「自家製アンドゥイエット5A_マスタード添え」(2160円)は、大腸や胃袋などを直腸などを小腸に詰め込んだ店自慢の逸品。本場の美食家団体から最高ランクのお墨付きをもらった。独特の味わいが癖になる人も多い【拡大】
苦く甘い「血のソーセージ」
また、見かけの黒さに驚かされるソーセージは「ブータンノワール(血のソーセージ)」。湯がいてあるので、血の色が赤から黒になるのだとか。血と聞いて思わず腰が引けたが、さっくりと切れて断面はなめらか。思わず見ほれてしまう。添えられたリンゴジャムと一緒にいただくと、細かな舌触りのレバーのような、苦みに甘さが加わる複雑な味わい。

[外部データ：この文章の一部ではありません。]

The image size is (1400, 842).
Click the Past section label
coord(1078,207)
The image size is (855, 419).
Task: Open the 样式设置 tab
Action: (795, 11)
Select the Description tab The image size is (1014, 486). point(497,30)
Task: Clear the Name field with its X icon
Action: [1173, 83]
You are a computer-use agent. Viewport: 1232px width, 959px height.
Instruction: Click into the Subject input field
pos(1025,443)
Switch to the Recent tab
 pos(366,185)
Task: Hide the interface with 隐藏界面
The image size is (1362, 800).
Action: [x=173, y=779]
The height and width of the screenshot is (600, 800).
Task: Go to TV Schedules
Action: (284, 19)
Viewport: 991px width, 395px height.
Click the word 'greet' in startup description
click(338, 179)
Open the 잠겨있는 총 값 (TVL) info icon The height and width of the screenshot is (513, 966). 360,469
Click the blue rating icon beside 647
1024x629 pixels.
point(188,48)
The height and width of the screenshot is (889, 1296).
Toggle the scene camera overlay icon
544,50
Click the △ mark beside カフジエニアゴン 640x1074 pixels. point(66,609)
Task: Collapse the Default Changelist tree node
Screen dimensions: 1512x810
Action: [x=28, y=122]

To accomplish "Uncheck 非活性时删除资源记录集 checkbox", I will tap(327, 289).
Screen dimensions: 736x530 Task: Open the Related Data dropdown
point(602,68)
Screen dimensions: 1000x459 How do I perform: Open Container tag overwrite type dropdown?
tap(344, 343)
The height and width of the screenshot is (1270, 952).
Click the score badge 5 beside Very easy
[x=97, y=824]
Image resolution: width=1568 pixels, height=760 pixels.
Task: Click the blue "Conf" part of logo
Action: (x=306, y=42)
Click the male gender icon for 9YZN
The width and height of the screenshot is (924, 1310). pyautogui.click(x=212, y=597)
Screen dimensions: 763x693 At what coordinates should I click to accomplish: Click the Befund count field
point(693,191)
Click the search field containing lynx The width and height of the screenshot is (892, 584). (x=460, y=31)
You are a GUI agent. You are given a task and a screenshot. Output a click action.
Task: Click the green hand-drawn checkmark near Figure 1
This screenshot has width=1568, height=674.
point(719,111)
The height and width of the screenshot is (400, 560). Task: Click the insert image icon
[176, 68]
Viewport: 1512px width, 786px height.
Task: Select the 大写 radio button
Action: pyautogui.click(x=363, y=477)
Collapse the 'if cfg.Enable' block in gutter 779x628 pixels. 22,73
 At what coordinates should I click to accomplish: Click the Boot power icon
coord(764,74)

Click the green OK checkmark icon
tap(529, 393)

「自家製ハム ソーセージ(サボデ) レンズ豆の煮込み」のサボデは、豚の顔の肉を使って作られたソーセージ。たっぷりのレンズ豆が添えられている。「豚は鳴き声以外は全て食べられる、とよく言われるでしょう。血やホルモンもうまく使っているんですよ」と言われて納得。
丁寧な下ごしらえ
リヨン地方はフランス東部に位置し、ローヌ川とソーヌ川が合流する流通の要衝で、パリに運ばれる食材の多くがここを通過した。リヨン市は美食の街として花開いたが、庶民の料理は内臓やローヌ川から取れるカワカマスなどの淡水魚がベース。世界大戦の勃発や産業の発展で、男性が重労働に従事していたとき、街の味を支えていたのは「リヨンの母」と呼ばれる女性たちだったという。家庭料理とブルジョア料理を融合させて作り出した素朴で質の高い料理が根付いているという。